Eventually I got to the point where I could run for an hour. Whoop! This took months, and by now I was running in dark, wet evenings, but running small hills seems to help. I added hill specific sessions to help strengthen my running muscles. Now, in January and in the third block of training for the 2012 season I'm running for over an hour at a time, I've added plyometric box jumps back into my gym work, I have no pain in my calves or tendons when running (and that feels freaking fantastic) and I did my first mile reps at a lactate threshold pace this morning with no calf tightness or soreness.

I feel fairly robust and healthy at the moment. Running has become easy and fun again, and hopefully I'll be faster this year. I think I've learnt that no level of fitness matters if you injure yourself.

Posted at 1:22 PM | No Comments

November 8, 2011

Preppie


Ponies on Gower

I'm into a second week of preparation work before training begins in earnest next week. All this means is that I'm "training" again after a period of 6 weeks of mucking about and doing what I felt like.
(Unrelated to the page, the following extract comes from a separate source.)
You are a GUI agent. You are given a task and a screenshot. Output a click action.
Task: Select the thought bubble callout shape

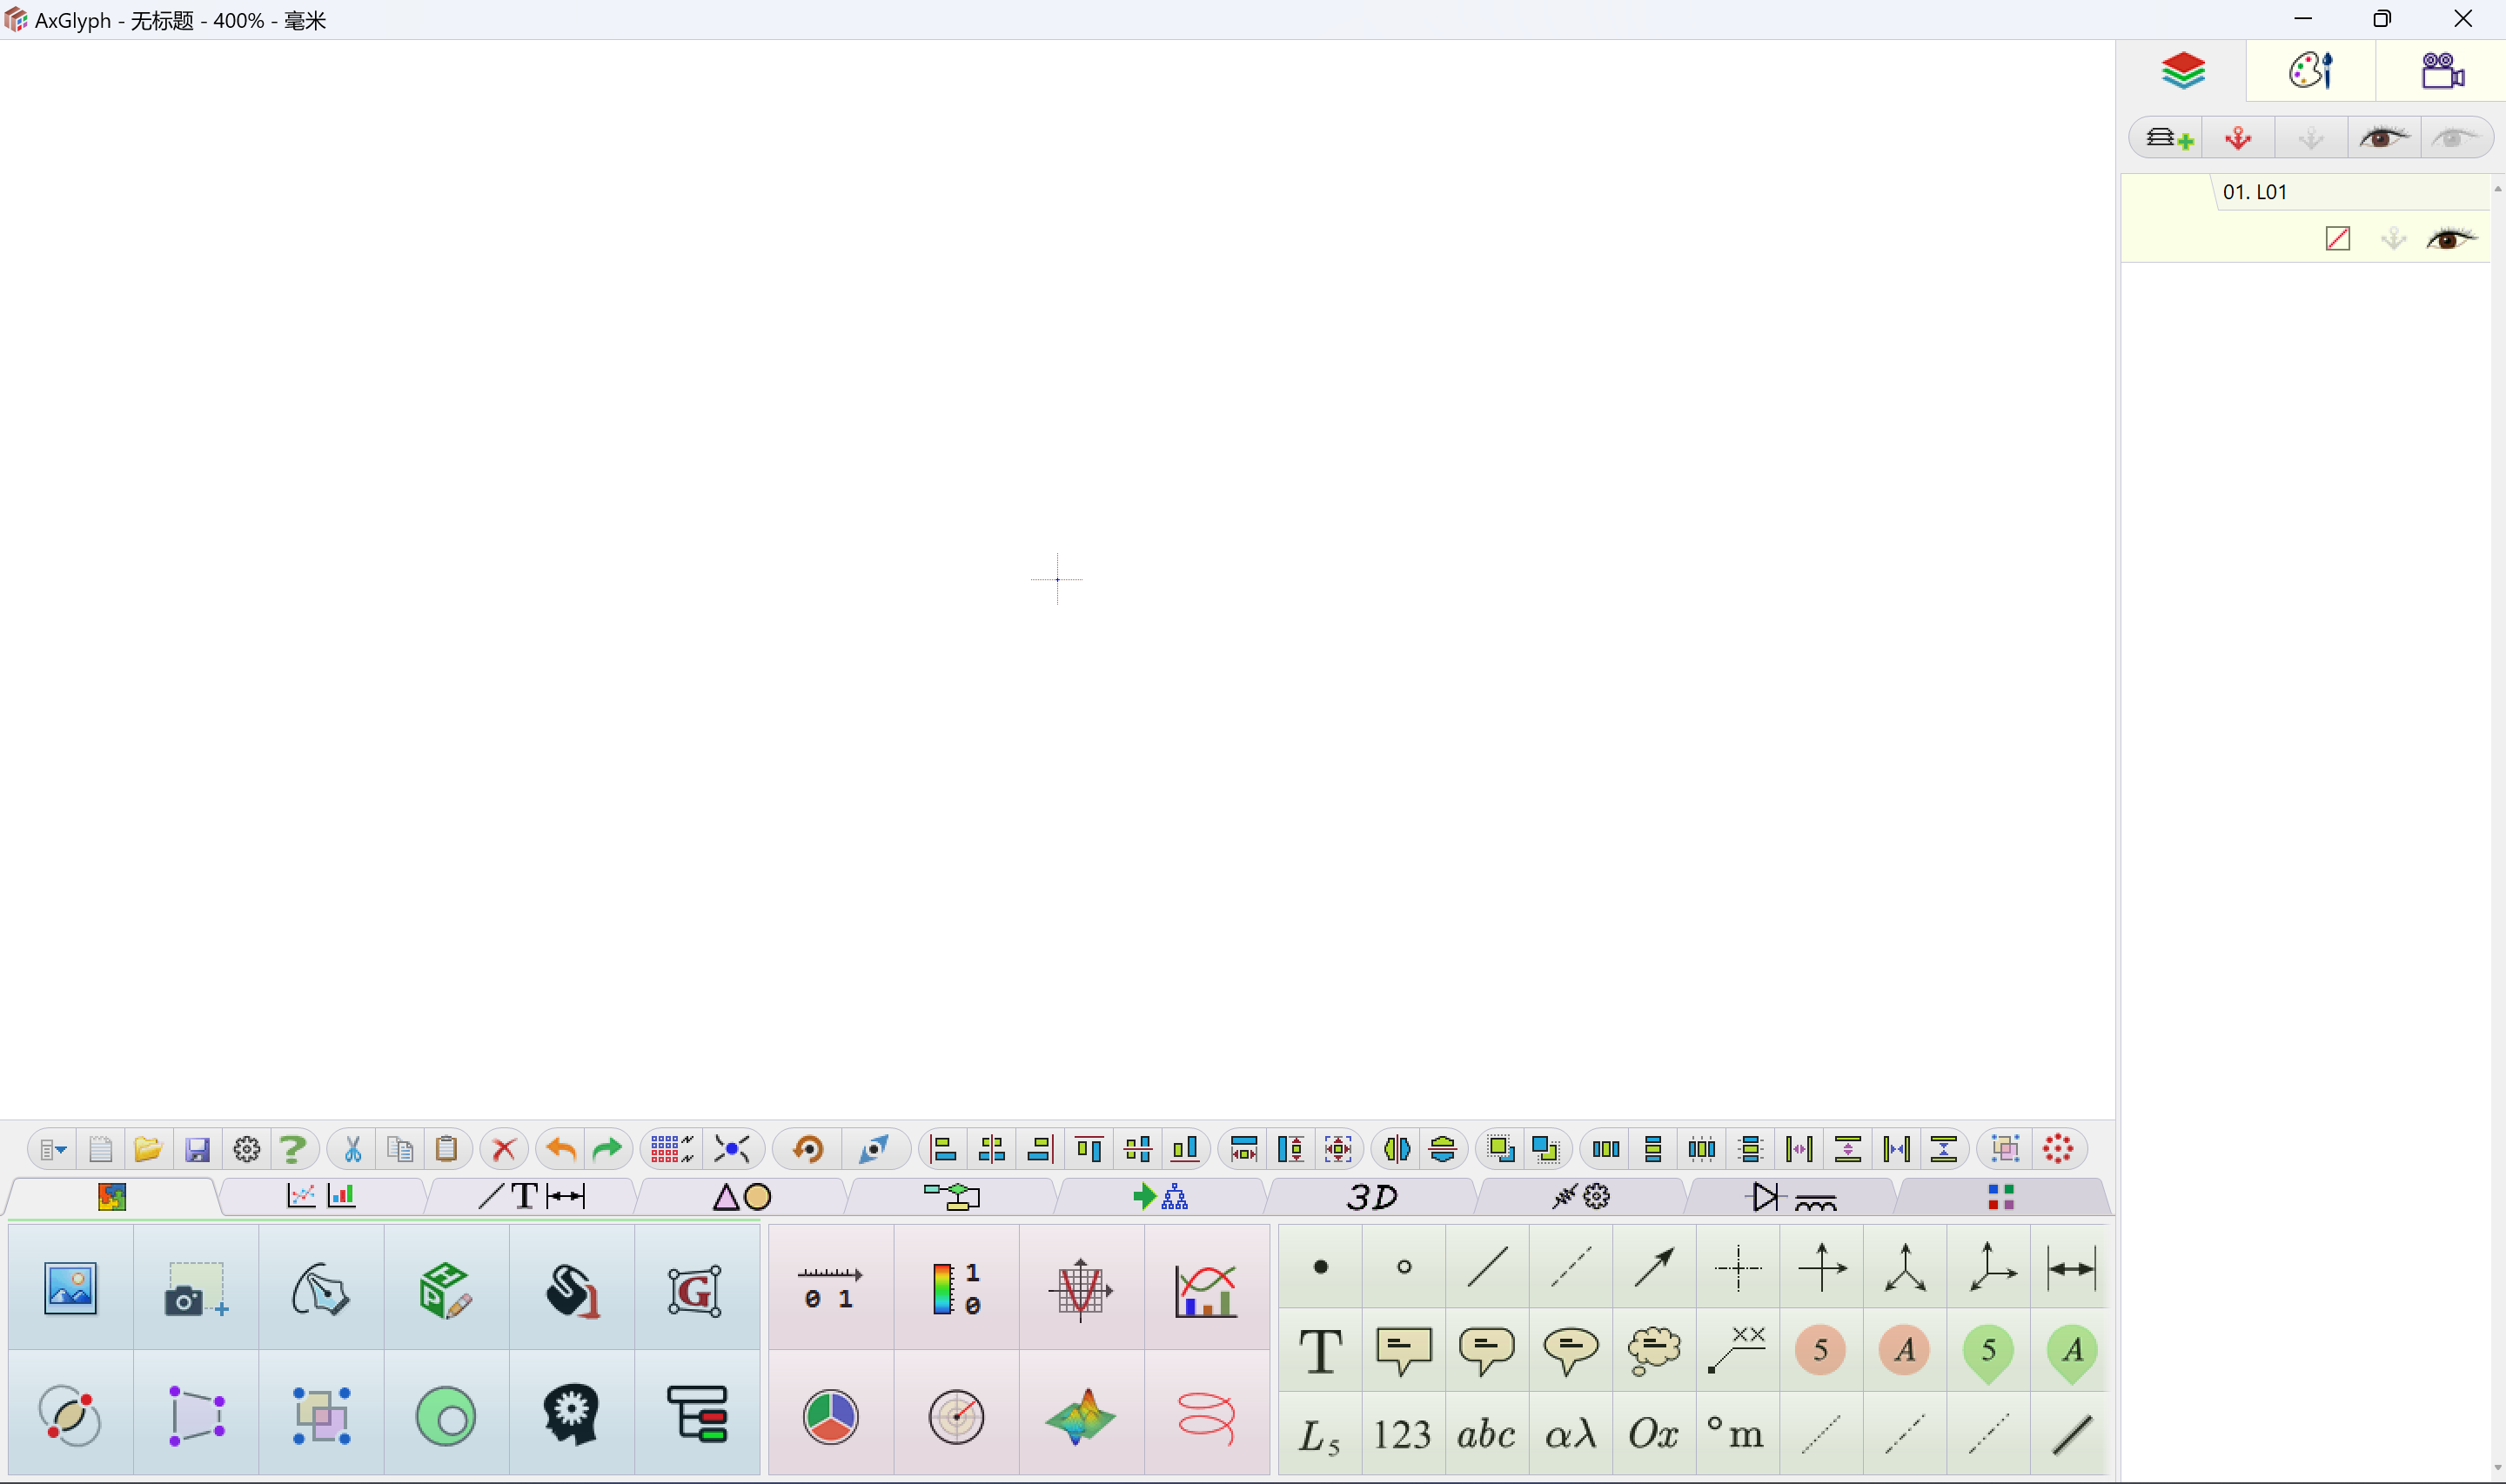click(x=1652, y=1350)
What I felt like turned out to be almost no swimming, bugger all cycling other than commuting to work and back, and slowly building up my three-times-a-week running back to 2 hours/week (and hopefully working out what biomechanical faults have been causing my running troubles). I've been in the gym regularly, which after the first week of delayed onset muscle soreness has been very pleasant. Mornings are definitely better in a university gym, as students have never been early starters.

I'm feeling more relaxed on the bike again, and enjoying the view (like the picture above). Getting back in the pool was, surprisingly, fine and my break away from it for the first time in probably 18 months has done me no harm. I'm moving through the water ok, and pace for effort is good.